--- START SUPPLIED MATERIAL ---

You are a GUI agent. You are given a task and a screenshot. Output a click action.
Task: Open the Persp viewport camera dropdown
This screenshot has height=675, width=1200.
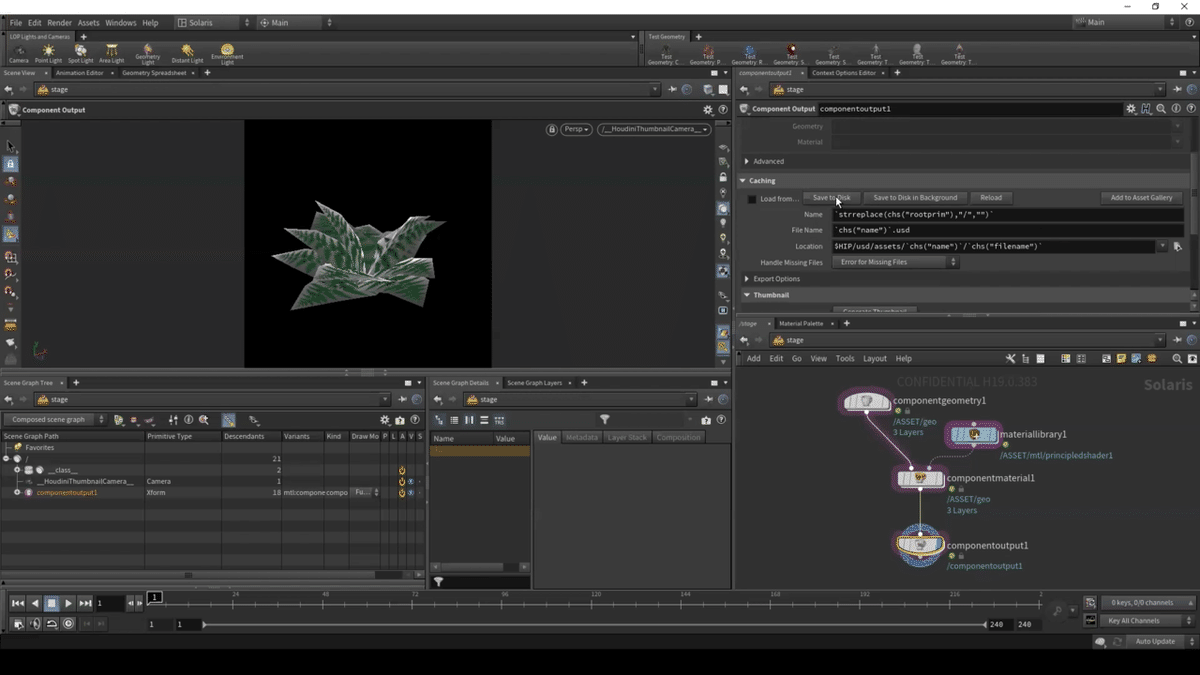pyautogui.click(x=576, y=130)

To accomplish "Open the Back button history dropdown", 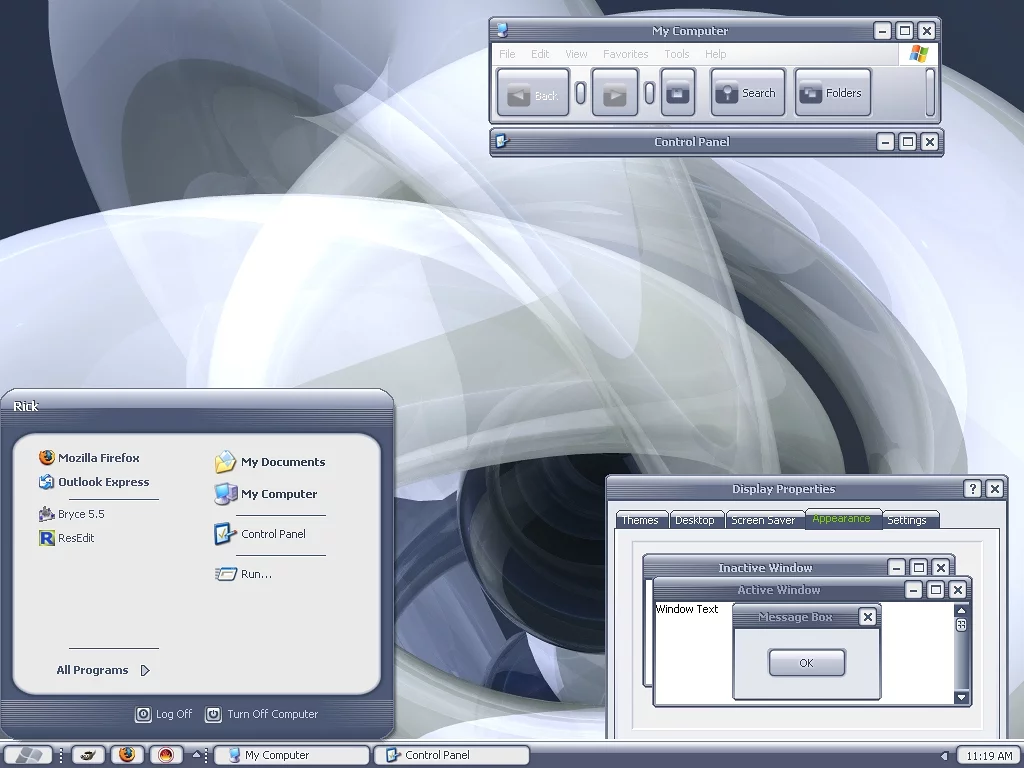I will 580,93.
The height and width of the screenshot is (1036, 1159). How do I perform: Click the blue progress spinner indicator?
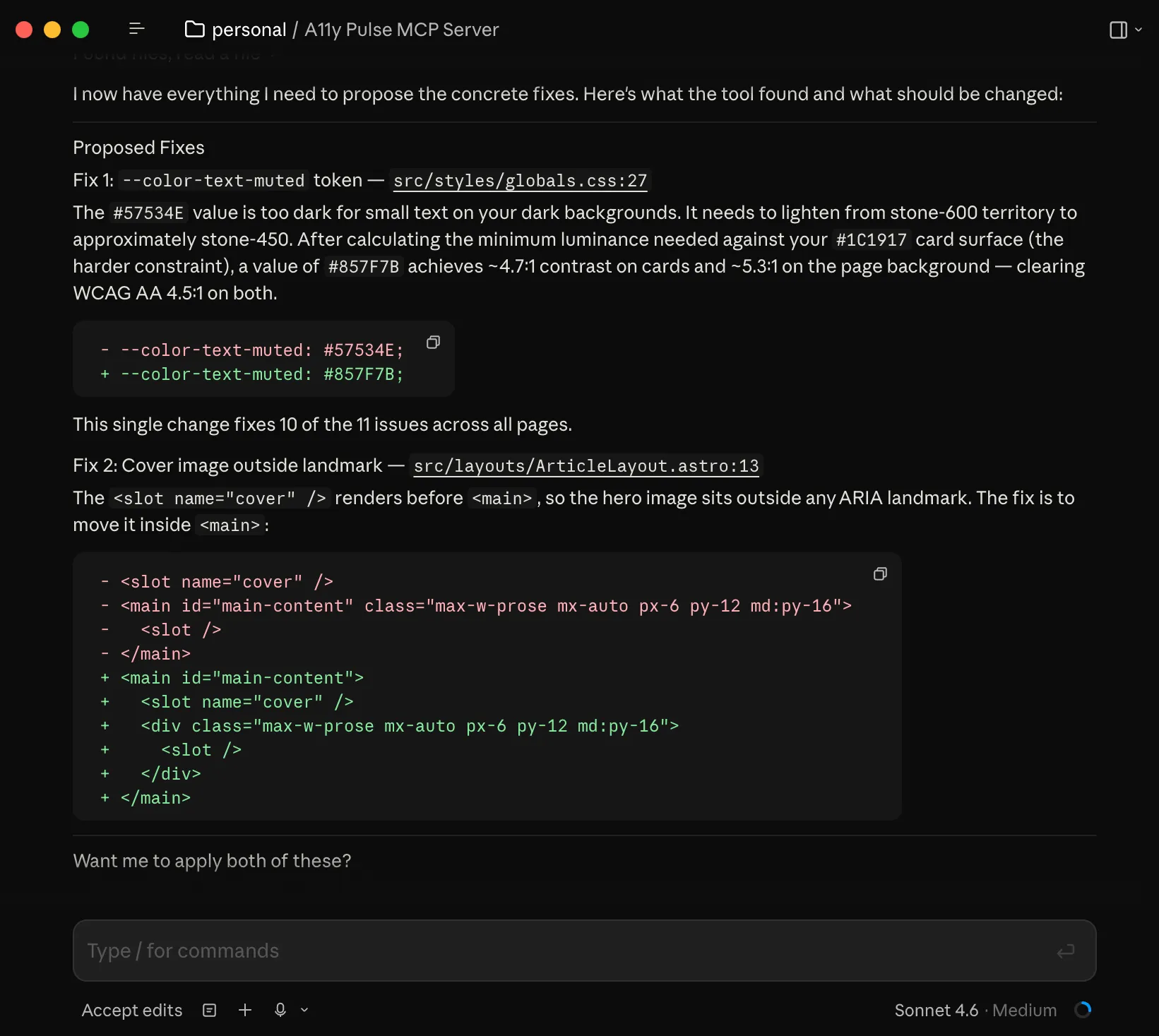[x=1083, y=1010]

--- END SUPPLIED MATERIAL ---

# [STATED PROBLEM]
Please output the listing as a Markdown table with the columns Row and Listing line, starting at the line that contains "The height and" and ending at the last line of the listing, with blank lines left out. Leave the pictures out of your answer.

# [EXPECTED ANSWER]
| Row | Listing line |
|---|---|
| 1 | The height and width of the screenshot is (1036, 1159). How do I perform: Click the blue progress spinner indicator? |
| 2 | [x=1083, y=1010] |